=== Activity ===
Scan the entries below for the word "agent" and copy every line where it turns up.

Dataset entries
== Segment start ==

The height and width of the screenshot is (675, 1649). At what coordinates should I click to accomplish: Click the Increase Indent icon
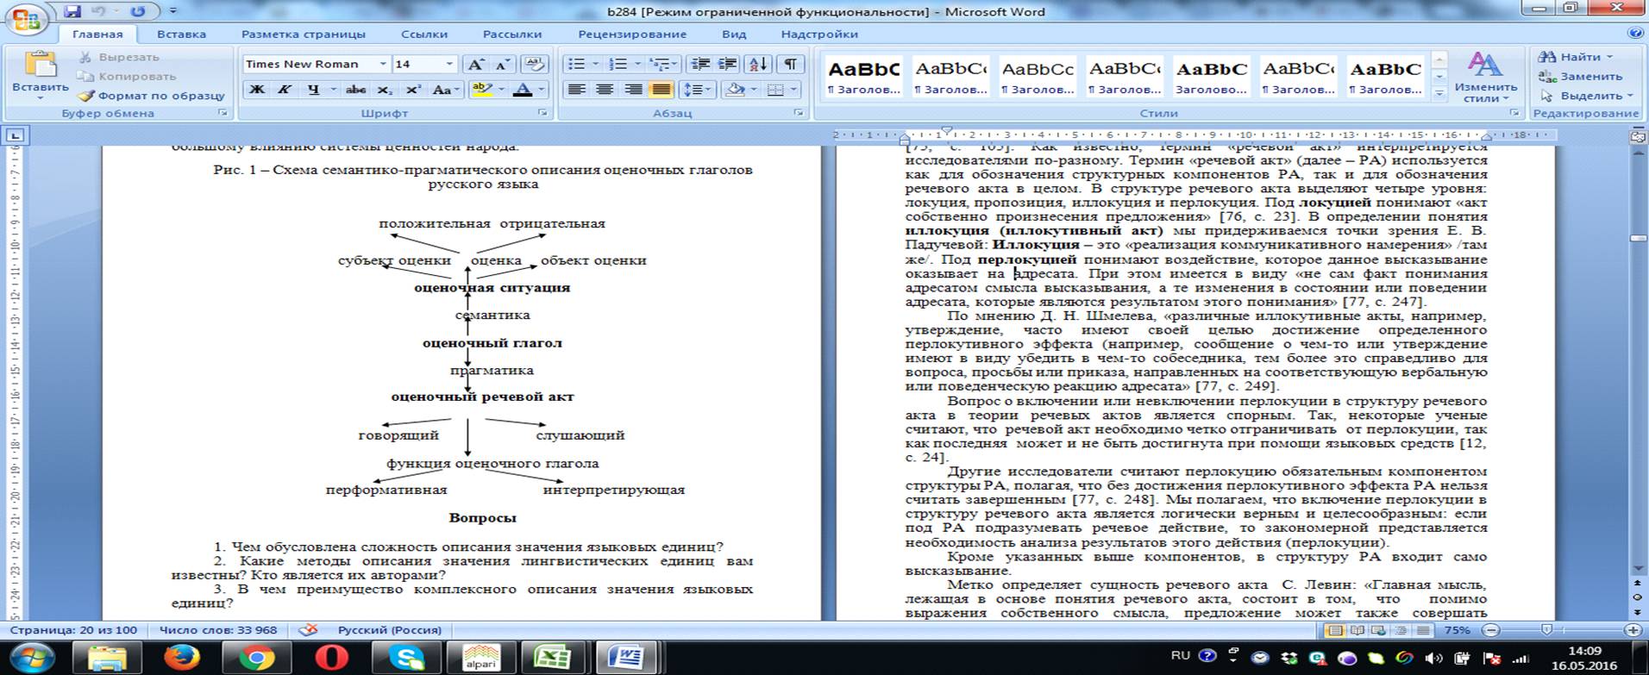tap(728, 65)
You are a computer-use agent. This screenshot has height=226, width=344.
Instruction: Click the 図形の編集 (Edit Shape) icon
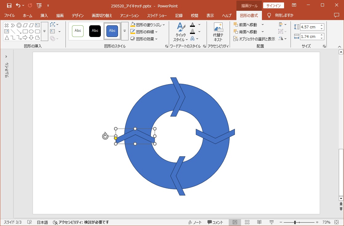[53, 24]
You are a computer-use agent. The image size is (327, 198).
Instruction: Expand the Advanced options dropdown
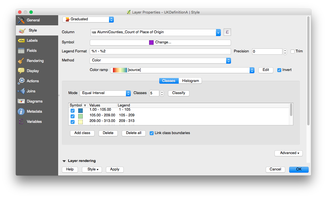point(288,153)
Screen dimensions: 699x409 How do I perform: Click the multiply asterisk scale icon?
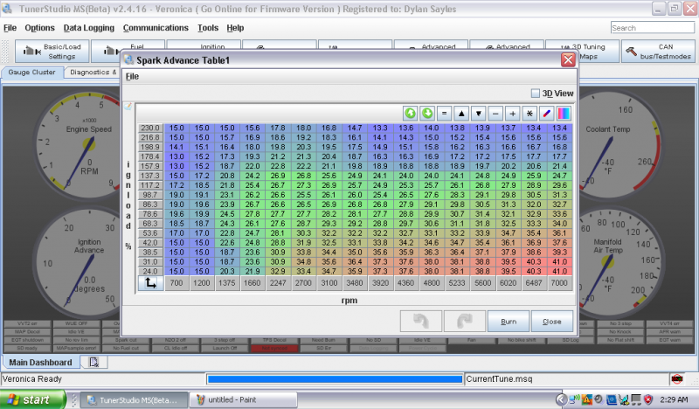pos(529,113)
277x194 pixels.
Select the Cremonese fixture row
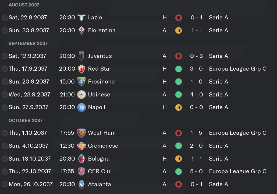click(x=139, y=146)
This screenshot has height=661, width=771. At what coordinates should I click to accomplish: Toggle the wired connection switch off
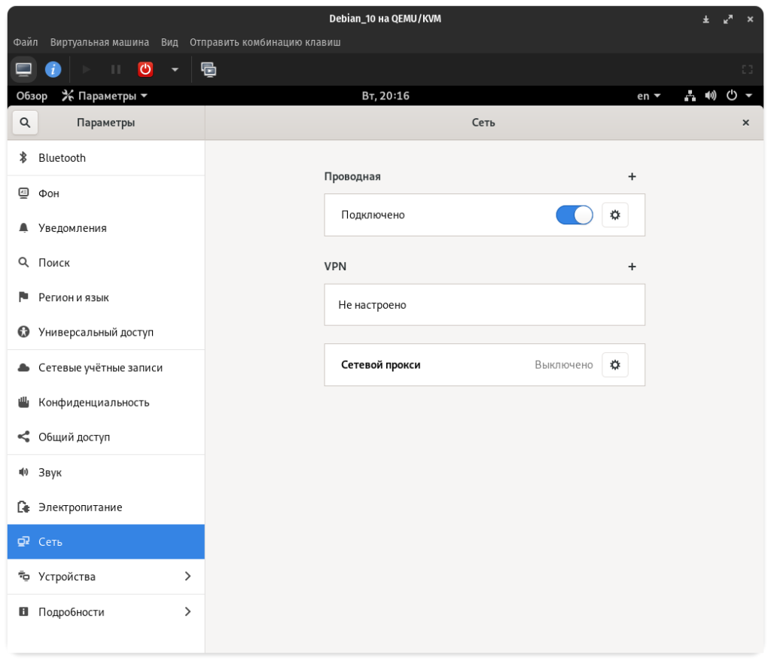point(574,215)
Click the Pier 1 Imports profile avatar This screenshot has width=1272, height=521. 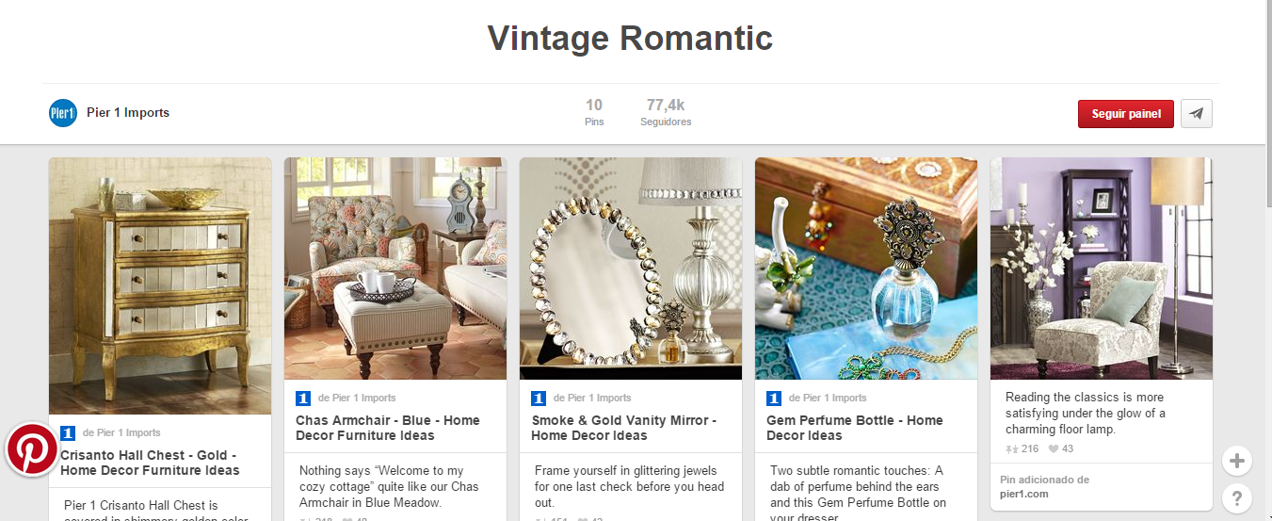(62, 113)
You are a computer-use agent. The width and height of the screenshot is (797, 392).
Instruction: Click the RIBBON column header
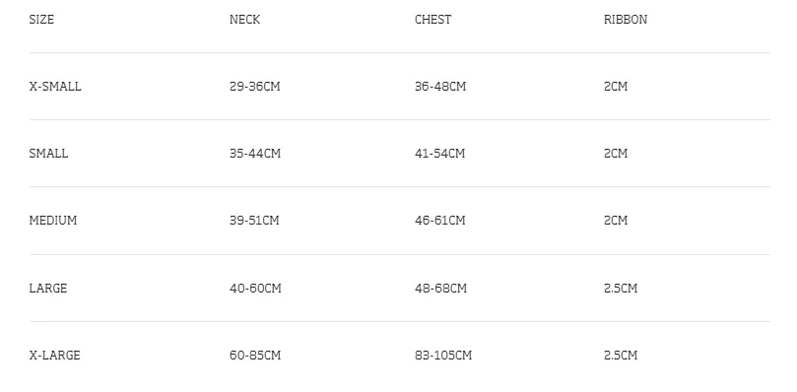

== Segment end ==

=== Output ===
You are a computer-use agent. This screenshot has height=226, width=344.
You are a computer-use agent. The image size is (327, 198).
You are a computer-use agent. The width and height of the screenshot is (797, 392).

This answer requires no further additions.